Goal of the exercise: Transcribe word for word the part of the orange liqueur guide below between "Same category, two" and "and proofed down.", inclusive.

Passage given:
──────────

A working distillery explains the category

Orange Liqueur vs Triple Sec vs Curaçao: A Plain-English Guide

Five orange liqueurs walk into a recipe. Same category, very different bottles. Here is what each one actually is, when it earns its place, and where our small-batch Üla sits in the lineup.

If you have ever stood in a liquor aisle staring at a wall of orange-labeled bottles and wondered what separates triple sec from curaçao from Cointreau, you are not alone. The category is a tangle of overlapping terms, old marketing claims, and recipes that specify one name when they meant another. We make orange liqueur for a living, so this is our attempt at a clean, honest explanation.

Orange liqueur is triple sec

Same category, two names. "Triple sec" literally means "triple dry" — most defensibly a reference to the triple distillation that produces orange liqueur. Modern distillation runs well past three passes, so the technical meaning is mostly historical at this point. The two terms describe one thing: any sweetened spirit flavored with orange peel, bottled between 15 and 40 percent ABV depending on the producer. The peel does the work. Most styles use a combination of sweet orange and bitter orange (Seville or Laraha) peels, dried or fresh, macerated or distilled, then sweetened and proofed down.

──────────

Data block:
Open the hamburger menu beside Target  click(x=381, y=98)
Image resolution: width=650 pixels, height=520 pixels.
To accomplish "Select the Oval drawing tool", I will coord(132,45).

──────────

Output of the exercise:
Same category, two names. "Triple sec" literally means "triple dry" — most defensibly a reference to the triple distillation that produces orange liqueur. Modern distillation runs well past three passes, so the technical meaning is mostly historical at this point. The two terms describe one thing: any sweetened spirit flavored with orange peel, bottled between 15 and 40 percent ABV depending on the producer. The peel does the work. Most styles use a combination of sweet orange and bitter orange (Seville or Laraha) peels, dried or fresh, macerated or distilled, then sweetened and proofed down.